# MATERIAL TO PROCESS
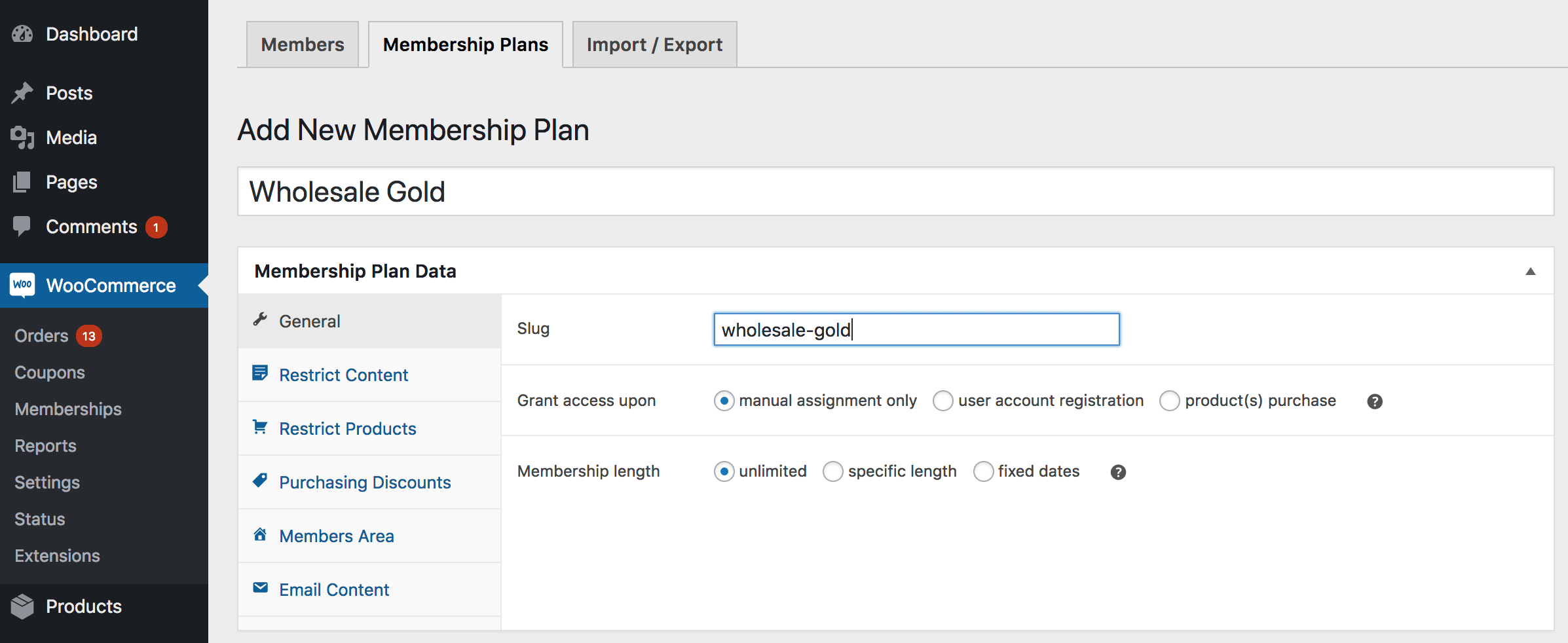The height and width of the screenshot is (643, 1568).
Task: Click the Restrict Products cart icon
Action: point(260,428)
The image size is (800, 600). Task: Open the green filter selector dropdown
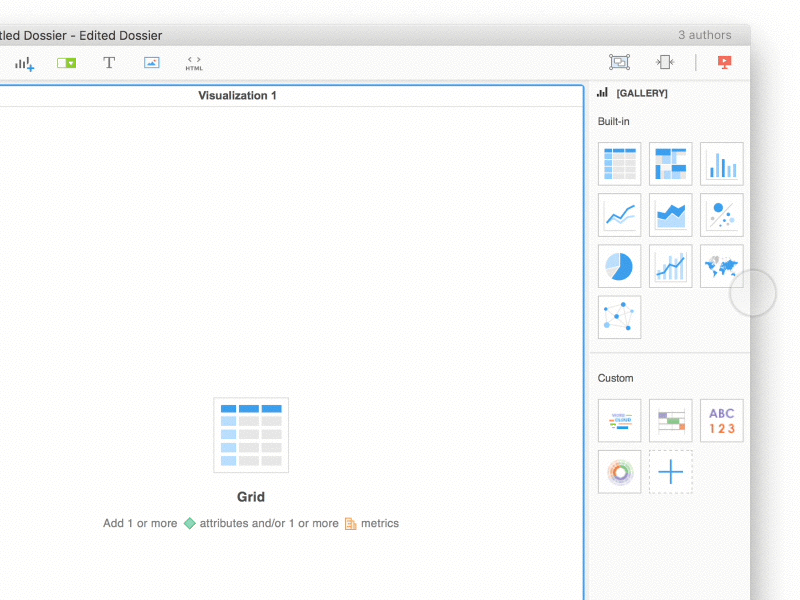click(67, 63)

...

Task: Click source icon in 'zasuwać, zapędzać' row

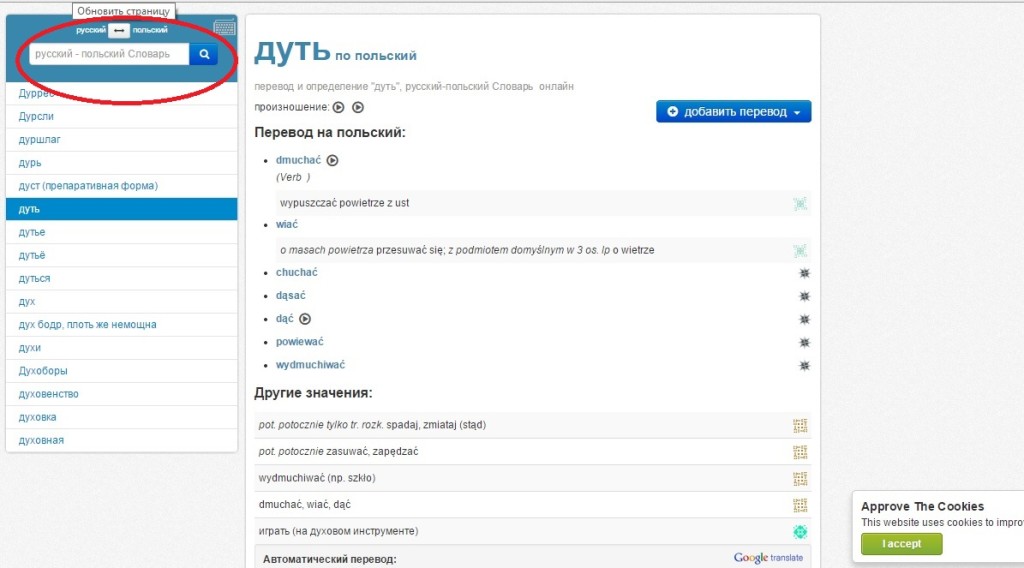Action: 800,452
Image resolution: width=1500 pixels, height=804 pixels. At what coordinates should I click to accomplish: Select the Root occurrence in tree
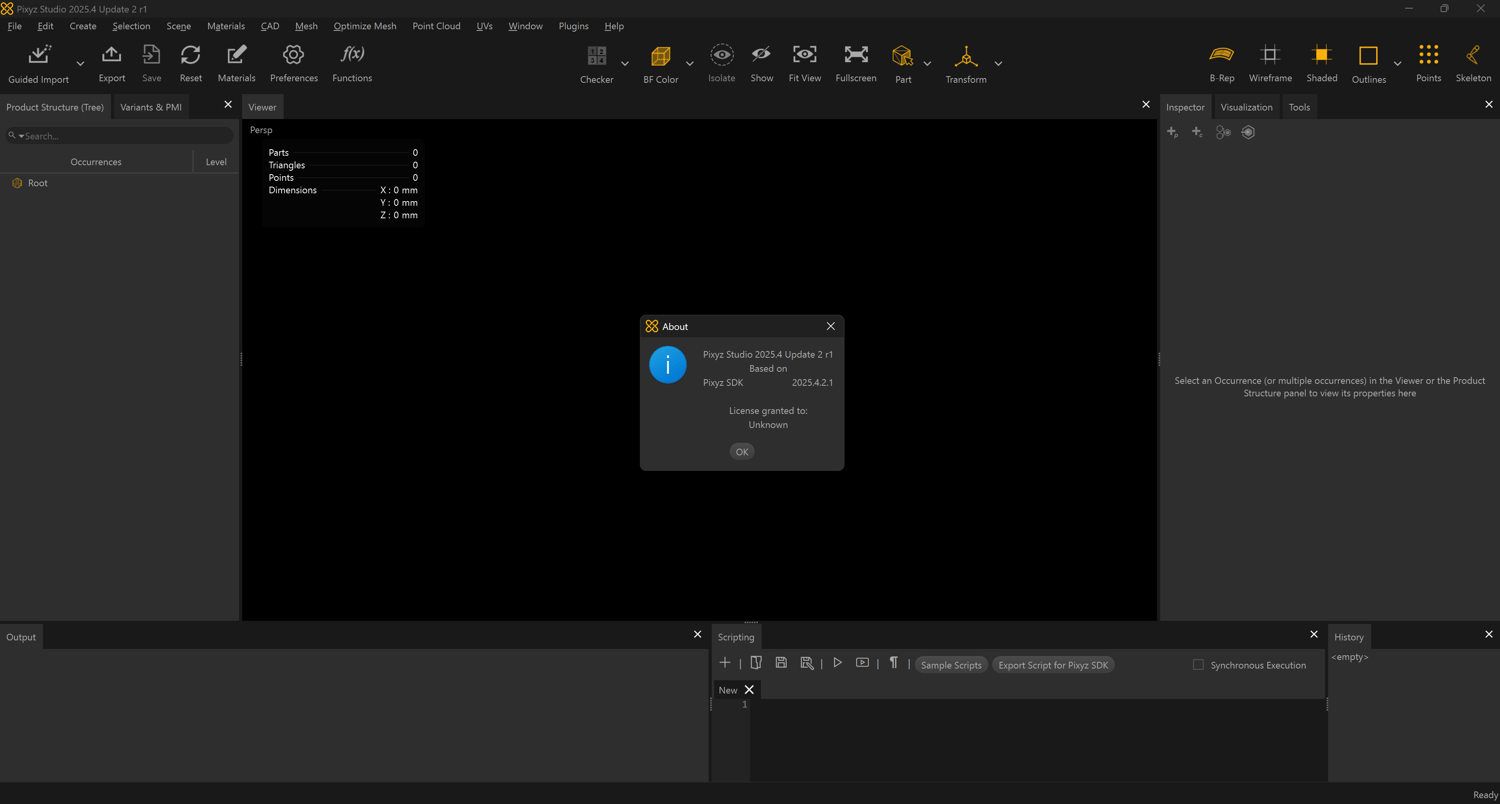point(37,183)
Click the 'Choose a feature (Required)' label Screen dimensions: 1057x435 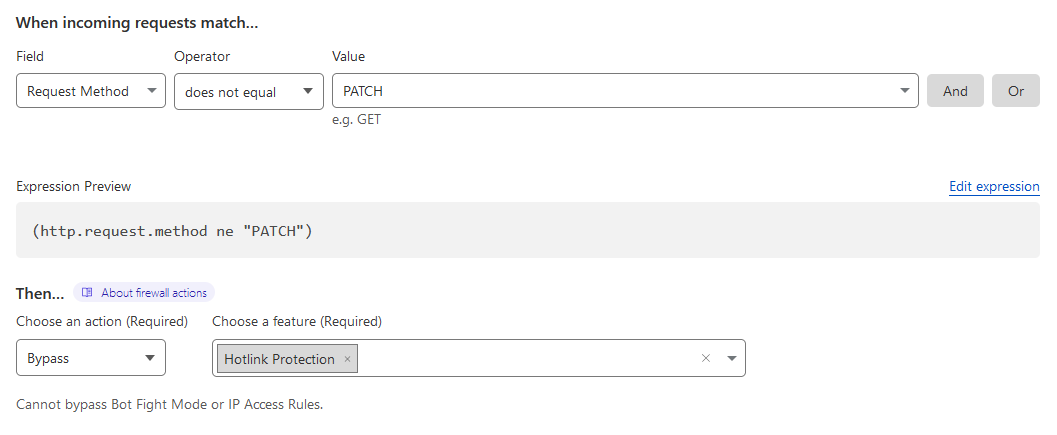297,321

# THE PROBLEM
Write out the entries word for word, beginning at the line that contains "The height and" and stopping after the line that contains "click(67, 63)", and leave the pictures out.

# OUTPUT FOR THIS EXERCISE
The height and width of the screenshot is (643, 1568).
Task: Click the Restrict Products cart icon
Action: point(260,428)
The image size is (800, 600). Task: Open the green filter selector dropdown
click(67, 63)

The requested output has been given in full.